Brian Cassidy, a 42-year-old Iraq war vet who's been a registered member of the Green Party in Summit County, (home to Akron), since 2010, also disputed Keffer's logic. He disagreed that a vote for Jill Stein was a de facto vote for Donald Trump.
"There's multiple responses to that," he said. "One: We're not going to vote out of fear. We're going to vote our principles. Two: It's not just a two-person race. Gary Johnson [the Libertarian candidate] is running as well. There are a lot of votes up for grabs. And it's not as if every person who's voting for Jill was going to vote for Clinton in the first place."
Cassidy, who said he'll be marching with Vets for Peace Monday afternoon and who refers to the sitting U.S. President as 'O-bomber', says he doesn't want to consign poor young Americans to fight "wars of imperialism" overseas. Whether those wars would emanate from a Trump presidency or a Clinton presidency wasn't quite clear.
The ethos of the gathered partisans was, in fact, more vocally anti-Hillary than anti-Trump; but more vocally anti-two-party system than anti- any candidate in particular. Several in the crowd wore "Bernie 2016" t-shirts, and much of the chatter centered on the benefits of alternative parties. The crowd was at least two-thirds white, and skewed older. You might confuse them (perhaps appropriately) for a gardening club of some kind.
While waiting for Stein, Brian Cummins, a Cleveland city councilman who had been a Green Party member for 15 years, but who'd re-affiliated with the Democrats for political reasons, took the mic after Joe Demare. He was asked whether or not he wanted to return to the Green Party.
Sam Allard / Scene
Cleveland City Councilman Brian Cummins addresses Green Party gathering.
"You know, it's tough," Cummins said. "Even though our [local] races are non-partisan, the partisan politics can be brutal. I've been redistricted twice, and the brute force of the state democratic party targeted me for elimination and I won by less than 20 votes."
Cummins defeated Councilman Brian Kazy in the 2014 election, and Kazy was later appointed to fill the Ward 16 seat vacated by councilman Marty Sweeney. (Cummins actually won by 25 votes, not 20, but it was certainly the slimmest margin of victory in that year's election).
"Coincidentally, when I switched [back to being a Democrat]," Cummins continued. "I became chair of the health and human services committee, and I'm very happy to finally have a leadership role in council to help with those challenges. For absolutely pragmatic and keeping-power reasons, I felt I had to switch back."
By 5 p.m., Stein still hadn't arrived. David Ellison was trying to get various audio speakers hooked up to his office's computers so as to broadcast the Stein / West interview, which was still streaming on YouTube, though appeared to be winding down.
Daryl Davis, another central committee member for Cuyahoga County, confirmed on Monday that Jill Stein never made it to the gathering.

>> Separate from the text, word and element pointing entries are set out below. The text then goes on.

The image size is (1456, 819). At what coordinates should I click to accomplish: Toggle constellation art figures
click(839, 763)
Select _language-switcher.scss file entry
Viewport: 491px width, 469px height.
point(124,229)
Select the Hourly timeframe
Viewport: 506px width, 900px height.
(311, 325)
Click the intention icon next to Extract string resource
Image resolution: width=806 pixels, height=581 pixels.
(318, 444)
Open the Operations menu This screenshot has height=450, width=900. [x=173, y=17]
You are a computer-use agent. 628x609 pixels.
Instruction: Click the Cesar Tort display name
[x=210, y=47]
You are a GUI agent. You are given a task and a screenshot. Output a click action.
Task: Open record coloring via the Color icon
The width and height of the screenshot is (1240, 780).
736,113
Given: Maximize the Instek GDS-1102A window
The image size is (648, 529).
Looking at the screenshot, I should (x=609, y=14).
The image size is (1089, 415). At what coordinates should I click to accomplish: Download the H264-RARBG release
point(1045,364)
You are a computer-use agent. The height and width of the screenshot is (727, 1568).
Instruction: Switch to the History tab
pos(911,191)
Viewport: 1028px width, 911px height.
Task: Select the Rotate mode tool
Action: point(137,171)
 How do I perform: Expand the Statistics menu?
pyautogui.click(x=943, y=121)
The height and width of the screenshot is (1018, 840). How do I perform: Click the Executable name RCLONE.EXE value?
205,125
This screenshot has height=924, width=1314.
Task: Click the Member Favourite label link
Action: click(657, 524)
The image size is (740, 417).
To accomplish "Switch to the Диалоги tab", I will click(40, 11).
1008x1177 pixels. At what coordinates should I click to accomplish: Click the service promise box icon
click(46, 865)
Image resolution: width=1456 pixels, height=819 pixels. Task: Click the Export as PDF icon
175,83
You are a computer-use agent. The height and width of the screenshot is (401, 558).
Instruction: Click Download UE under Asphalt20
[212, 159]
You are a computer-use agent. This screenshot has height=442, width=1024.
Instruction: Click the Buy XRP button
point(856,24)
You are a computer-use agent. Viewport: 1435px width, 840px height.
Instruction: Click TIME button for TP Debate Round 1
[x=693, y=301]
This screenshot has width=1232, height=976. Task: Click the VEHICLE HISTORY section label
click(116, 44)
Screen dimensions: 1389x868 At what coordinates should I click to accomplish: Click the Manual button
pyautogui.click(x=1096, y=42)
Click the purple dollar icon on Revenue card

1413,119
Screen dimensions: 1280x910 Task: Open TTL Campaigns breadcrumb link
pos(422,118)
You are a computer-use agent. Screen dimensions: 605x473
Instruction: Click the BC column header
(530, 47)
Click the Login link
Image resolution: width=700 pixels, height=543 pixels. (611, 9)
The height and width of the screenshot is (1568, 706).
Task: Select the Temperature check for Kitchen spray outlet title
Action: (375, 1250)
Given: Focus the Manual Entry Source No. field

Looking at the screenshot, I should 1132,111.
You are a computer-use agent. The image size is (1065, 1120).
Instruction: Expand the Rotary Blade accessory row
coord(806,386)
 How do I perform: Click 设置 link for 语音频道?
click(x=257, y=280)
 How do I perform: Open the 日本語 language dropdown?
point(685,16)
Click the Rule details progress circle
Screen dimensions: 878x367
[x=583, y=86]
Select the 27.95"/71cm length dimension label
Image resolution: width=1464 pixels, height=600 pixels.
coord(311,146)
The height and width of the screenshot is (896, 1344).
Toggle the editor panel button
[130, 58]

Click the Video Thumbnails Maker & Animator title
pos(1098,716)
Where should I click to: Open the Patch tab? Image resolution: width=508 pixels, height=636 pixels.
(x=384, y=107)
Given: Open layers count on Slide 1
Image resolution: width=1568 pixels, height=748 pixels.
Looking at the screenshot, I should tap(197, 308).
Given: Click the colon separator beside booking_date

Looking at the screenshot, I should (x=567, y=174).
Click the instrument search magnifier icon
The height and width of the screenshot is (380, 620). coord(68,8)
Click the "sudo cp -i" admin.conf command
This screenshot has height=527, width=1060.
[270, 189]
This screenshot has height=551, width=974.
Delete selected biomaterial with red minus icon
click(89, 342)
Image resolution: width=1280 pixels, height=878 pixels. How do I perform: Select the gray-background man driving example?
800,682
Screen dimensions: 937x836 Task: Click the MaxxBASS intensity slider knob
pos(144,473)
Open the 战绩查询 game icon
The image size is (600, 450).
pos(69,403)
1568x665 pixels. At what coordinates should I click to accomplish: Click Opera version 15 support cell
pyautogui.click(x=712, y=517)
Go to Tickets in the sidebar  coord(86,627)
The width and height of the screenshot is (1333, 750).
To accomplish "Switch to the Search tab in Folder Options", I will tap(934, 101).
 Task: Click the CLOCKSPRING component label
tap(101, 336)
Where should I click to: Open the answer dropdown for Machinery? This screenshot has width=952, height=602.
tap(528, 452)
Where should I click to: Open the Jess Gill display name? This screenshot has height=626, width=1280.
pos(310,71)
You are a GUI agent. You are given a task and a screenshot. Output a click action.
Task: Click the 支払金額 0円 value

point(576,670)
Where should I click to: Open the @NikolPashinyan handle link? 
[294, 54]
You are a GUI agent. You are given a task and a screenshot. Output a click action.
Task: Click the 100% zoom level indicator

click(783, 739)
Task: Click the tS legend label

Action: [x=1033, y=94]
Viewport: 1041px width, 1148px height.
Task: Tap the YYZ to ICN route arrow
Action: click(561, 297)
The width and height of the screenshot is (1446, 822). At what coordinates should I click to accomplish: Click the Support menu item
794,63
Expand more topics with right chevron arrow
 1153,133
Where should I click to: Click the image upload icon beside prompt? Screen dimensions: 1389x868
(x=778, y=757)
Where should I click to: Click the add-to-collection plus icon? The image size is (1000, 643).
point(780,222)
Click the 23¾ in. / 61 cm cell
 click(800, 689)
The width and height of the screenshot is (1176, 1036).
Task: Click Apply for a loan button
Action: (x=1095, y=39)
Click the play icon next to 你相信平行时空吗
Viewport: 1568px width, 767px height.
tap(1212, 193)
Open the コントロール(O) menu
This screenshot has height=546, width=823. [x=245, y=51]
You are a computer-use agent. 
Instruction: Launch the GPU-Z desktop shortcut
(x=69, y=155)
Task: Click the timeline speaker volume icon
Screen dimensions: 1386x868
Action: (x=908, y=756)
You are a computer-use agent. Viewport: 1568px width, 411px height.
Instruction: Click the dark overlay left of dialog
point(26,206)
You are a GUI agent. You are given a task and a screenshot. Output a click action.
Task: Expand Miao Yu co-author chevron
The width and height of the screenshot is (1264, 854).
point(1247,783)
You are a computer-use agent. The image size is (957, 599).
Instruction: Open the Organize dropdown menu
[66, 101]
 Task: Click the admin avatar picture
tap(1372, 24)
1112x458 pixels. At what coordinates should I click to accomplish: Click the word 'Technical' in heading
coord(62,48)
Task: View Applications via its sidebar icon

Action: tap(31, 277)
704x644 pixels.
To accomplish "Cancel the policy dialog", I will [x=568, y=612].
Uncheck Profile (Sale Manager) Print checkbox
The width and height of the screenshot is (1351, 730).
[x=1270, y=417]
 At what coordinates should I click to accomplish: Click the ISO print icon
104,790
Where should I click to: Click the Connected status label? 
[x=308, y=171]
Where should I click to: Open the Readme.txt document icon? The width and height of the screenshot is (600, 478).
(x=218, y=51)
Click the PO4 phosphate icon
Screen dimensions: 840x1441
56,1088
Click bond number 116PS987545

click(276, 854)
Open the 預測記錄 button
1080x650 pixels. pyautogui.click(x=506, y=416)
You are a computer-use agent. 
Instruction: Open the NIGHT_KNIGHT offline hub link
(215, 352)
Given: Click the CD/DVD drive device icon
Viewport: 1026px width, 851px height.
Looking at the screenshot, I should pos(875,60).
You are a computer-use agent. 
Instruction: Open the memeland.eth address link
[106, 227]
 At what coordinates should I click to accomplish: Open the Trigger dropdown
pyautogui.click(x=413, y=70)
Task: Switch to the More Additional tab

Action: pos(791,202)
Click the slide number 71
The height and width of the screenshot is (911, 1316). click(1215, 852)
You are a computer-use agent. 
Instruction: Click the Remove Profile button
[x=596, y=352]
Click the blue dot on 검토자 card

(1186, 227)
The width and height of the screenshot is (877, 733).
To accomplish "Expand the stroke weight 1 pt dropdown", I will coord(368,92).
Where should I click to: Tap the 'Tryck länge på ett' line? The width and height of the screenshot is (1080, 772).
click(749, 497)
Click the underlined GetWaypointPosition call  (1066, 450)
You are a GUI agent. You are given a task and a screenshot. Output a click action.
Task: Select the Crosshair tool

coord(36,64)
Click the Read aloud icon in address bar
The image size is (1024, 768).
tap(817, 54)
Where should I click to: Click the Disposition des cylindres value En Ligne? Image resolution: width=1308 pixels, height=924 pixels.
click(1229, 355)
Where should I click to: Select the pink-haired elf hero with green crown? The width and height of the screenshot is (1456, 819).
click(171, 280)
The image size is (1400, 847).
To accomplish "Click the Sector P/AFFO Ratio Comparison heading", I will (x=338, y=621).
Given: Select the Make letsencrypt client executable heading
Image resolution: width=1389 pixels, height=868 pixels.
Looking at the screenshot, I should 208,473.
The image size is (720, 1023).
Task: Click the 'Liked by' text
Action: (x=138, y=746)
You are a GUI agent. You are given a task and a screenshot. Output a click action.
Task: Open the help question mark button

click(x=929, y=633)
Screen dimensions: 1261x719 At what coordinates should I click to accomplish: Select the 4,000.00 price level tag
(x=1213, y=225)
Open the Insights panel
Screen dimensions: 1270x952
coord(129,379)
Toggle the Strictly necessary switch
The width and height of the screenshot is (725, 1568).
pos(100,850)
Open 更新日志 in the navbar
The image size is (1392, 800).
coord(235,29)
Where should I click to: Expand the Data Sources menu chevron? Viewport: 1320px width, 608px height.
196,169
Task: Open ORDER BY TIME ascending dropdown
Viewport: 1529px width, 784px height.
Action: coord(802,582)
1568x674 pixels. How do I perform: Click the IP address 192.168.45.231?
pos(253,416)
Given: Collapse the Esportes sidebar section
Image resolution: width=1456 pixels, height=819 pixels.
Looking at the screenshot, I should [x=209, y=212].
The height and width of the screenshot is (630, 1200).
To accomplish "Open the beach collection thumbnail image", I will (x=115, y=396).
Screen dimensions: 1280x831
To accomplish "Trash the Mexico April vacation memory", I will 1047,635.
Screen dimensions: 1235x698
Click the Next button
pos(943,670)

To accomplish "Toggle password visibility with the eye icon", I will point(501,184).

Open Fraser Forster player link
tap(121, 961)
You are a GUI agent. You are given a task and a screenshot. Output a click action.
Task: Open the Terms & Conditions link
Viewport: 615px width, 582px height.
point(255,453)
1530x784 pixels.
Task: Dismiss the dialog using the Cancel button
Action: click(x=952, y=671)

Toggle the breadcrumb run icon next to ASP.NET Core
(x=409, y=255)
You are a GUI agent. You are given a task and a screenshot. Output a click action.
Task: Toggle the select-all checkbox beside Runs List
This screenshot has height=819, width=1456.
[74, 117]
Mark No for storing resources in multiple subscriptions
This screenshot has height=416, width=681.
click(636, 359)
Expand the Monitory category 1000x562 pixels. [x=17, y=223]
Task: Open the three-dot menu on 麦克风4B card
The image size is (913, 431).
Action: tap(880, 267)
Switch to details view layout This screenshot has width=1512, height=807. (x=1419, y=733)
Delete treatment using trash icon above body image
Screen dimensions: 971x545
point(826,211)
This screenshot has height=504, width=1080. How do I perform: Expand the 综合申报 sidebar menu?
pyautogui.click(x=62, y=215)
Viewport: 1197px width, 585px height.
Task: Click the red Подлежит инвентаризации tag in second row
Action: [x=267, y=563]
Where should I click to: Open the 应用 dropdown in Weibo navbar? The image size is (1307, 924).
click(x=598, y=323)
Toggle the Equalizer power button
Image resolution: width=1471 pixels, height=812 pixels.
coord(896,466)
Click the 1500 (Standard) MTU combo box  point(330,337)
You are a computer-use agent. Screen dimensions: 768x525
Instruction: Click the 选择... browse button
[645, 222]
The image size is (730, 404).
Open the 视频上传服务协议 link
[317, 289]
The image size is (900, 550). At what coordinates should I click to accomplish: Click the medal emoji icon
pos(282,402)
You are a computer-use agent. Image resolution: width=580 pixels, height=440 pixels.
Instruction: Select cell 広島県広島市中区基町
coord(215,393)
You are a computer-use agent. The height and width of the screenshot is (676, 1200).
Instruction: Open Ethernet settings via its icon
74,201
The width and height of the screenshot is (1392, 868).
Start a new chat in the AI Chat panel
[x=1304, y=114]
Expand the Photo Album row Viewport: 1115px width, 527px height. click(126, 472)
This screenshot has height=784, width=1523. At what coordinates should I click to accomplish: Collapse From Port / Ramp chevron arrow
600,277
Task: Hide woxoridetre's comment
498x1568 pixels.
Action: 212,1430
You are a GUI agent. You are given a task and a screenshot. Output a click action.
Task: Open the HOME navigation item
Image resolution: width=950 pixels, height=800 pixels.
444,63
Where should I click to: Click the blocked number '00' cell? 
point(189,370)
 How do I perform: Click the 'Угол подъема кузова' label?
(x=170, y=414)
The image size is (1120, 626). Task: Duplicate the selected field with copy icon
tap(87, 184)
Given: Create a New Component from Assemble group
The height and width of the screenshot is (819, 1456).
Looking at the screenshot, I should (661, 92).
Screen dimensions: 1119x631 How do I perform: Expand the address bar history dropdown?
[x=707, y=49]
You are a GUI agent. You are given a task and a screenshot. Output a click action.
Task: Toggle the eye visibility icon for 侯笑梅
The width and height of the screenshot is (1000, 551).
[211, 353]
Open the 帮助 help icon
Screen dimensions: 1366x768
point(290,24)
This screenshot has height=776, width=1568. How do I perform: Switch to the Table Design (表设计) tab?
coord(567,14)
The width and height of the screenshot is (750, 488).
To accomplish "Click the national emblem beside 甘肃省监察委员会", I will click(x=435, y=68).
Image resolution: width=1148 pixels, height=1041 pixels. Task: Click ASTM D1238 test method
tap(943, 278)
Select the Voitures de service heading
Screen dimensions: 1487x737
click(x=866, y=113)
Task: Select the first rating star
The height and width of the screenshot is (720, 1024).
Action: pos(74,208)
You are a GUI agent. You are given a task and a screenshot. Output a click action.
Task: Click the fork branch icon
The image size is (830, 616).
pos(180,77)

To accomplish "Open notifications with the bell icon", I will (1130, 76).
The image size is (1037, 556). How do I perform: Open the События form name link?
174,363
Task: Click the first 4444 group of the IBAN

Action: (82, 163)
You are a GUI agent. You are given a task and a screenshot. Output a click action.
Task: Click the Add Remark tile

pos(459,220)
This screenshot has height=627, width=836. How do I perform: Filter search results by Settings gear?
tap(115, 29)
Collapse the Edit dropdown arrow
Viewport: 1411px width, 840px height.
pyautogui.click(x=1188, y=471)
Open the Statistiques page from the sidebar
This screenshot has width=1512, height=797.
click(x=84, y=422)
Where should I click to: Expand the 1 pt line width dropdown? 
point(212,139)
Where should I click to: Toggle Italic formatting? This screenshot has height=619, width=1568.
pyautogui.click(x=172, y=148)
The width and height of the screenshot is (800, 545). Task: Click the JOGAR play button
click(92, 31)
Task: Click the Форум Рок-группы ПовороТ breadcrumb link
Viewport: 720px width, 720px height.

"Stein's campaign office told me that she'd be available and, in fact, that she'd not be going to the Wolstein Center," Davis told Scene
by phone. "I'm not sure how that got screwed up. I'm terribly disappointed to have told everyone she wouldn't be coming."
As the crowd trickled out onto Lorain Avenue, the white-shirted stragglers from the "Circle the City With Love" demonstration early Sunday afternoon were still walking West from the Hope-Memorial Bridge. But there was, the news said, another protest on.